Lupita Nyong’o, winner of the best supporting actress Oscar on Sunday, stunned Hollywood in her big-screen debut with her searing turn as an abused servant in 12 Years A Slave.
The Kenyan actress and Yale School of Drama graduate, who turned 31 on Saturday, has risen in a year from relative obscurity to Hollywood’s A list, winning plaudits for both her efforts on screen and her impeccable fashion sense.
Nyong’o has already picked up the Screen Actors Guild and Critics’ Choice awards for best supporting actress for her turn as Patsey, a slave brutalised by her sadistic owner, played by Michael Fassbender.
“It doesn’t escape me for one moment that so much joy in my life is thanks to so much pain in someone else’s,” a tearful Nyong’o said Sunday upon accepting her award, after receiving a standing ovation from the audience.
“When I look down at this golden statue, may it remind me and every little child that no matter where you’re from, your dreams are valid.”
12 Years a Slave, by British director Steve McQueen – won the coveted best picture Oscar, beating eight fellow nominees – American Hustle, Captain Phillips, Dallas Buyers Club, Gravity, Her, Nebraska, Philomena, and The Wolf of Wall Street.
Unusual career choice
Born in Mexico – the source of her Spanish name, and where her father was teaching political science at university – Nyong’o grew up in Kenya as the second of six children.
Acting is hardly a common career in Kenya for the child of a powerful politician, but her father, one-time health minister Peter Anyang’ Nyong’o, said the family had always supported her dreams.
“She started acting very young, right from kindergarten, and even at home with just the family, she would come up with make-believe stories and perform them for us,” he told Kenya’s East African newspaper.
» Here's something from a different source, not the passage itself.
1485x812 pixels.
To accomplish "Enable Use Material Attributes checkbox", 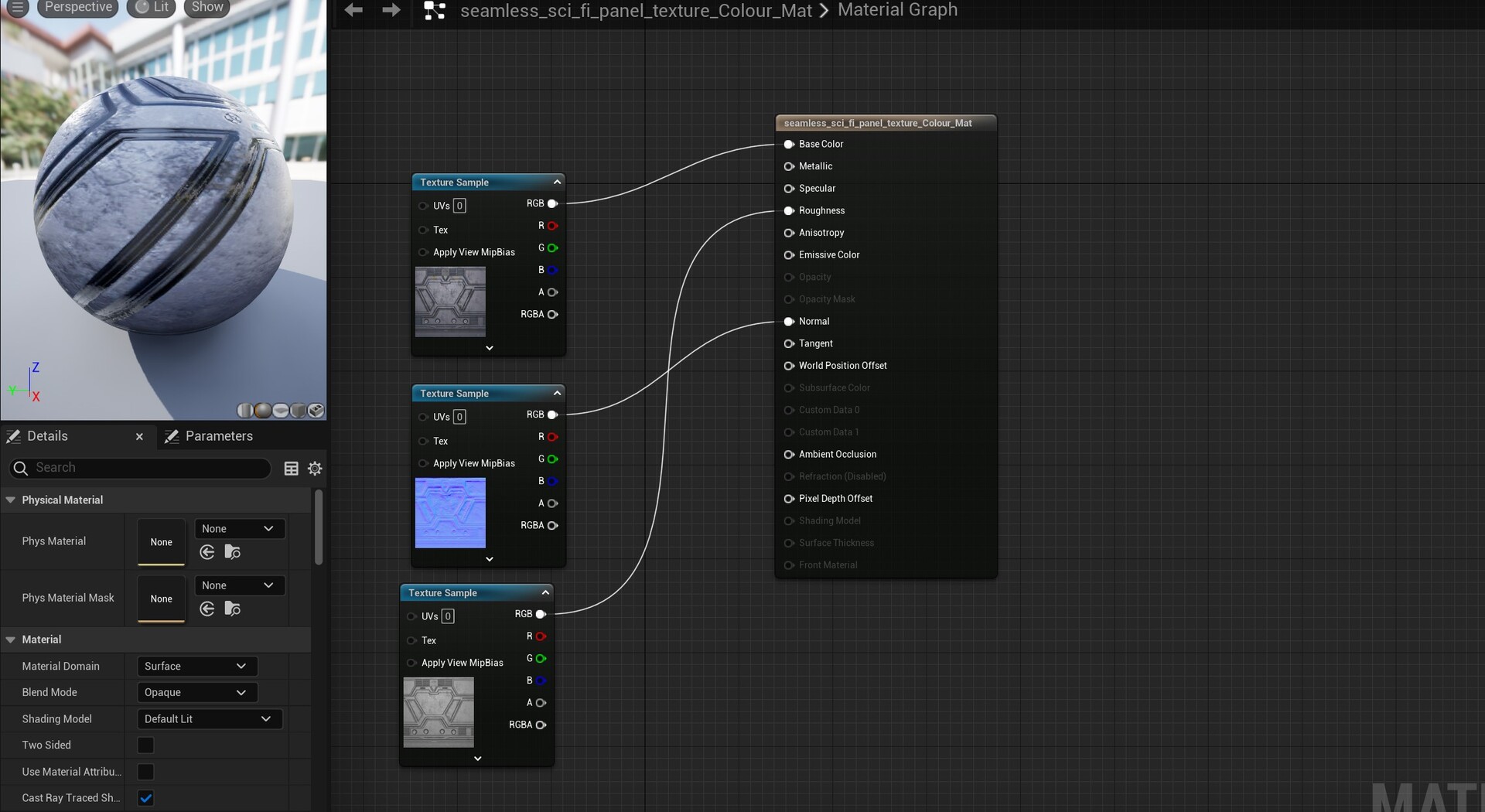I will click(x=145, y=771).
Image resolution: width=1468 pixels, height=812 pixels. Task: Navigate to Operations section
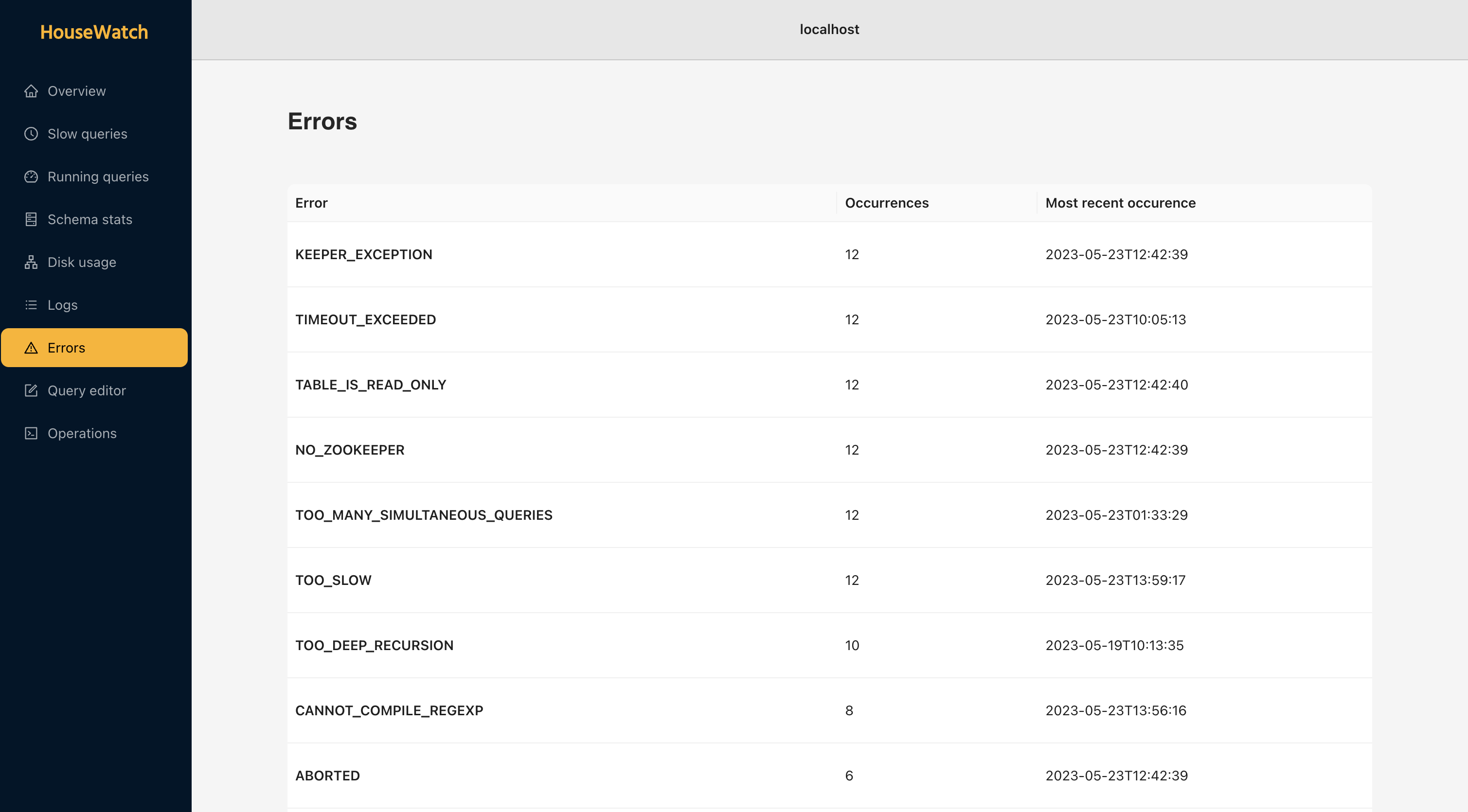82,433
“She was always imaginative and creative.”
The career of Nyong’o – who now lives in the United States after studying at Hampshire College in Massachusetts and later at Yale – has been avidly followed by the media in her home nation, who remember her first major role on a television show.
She was inspired to follow an acting career after working as a production assistant on the 2005 drama “The Constant Gardener.” Actor Ralph Fiennes then told her only to get into acting if she couldn’t live without it.
“It’s not what I wanted to hear, but it’s what I needed to hear,” she told Arise Entertainment in a recent interview.
First time lucky
She struck gold with her first major role in 12 Years a Slave – a role she says she almost did not get because director Steve McQueen thought she “might be too pretty.”
Critics have hailed her turn in Patsey, which included some very difficult scenes, including one in which she is viciously whipped while tied to a pole.
“Acting is an exercise of deep trust in yourself and an exercise in letting go: Do [all of your preparation] and then trust that when the [filming] day comes, and you’re in the room with Michael Fassbender, what you need will come through,” she told Entertainment Weekly.
Nyong’o – who is now appearing in the thriller Non-Stop, starring Liam Neeson – faced many challenges at the start of her career.
“She told me there were already actors and actresses in the US, and the odds were against her. Her dark skin tone, her short hair, her Kenyan accent, her name,” recalls Kenyan actor Antony Mwangi, who worked with her in Nairobi.
Ahead of her triumph on Sunday night, Nyong’o said she hoped to inspire a new generation of black actresses.
“In many ways, me being on the scene is doing for little girls everywhere what Oprah Winfrey and Whoopi Goldberg did for me,” she told Entertainment Weekly.
“My world exploded by them being on screen. Hopefully I will inspire and be meaningful to other people. But I can’t take on other people’s dreams for me. I can only dream for myself.”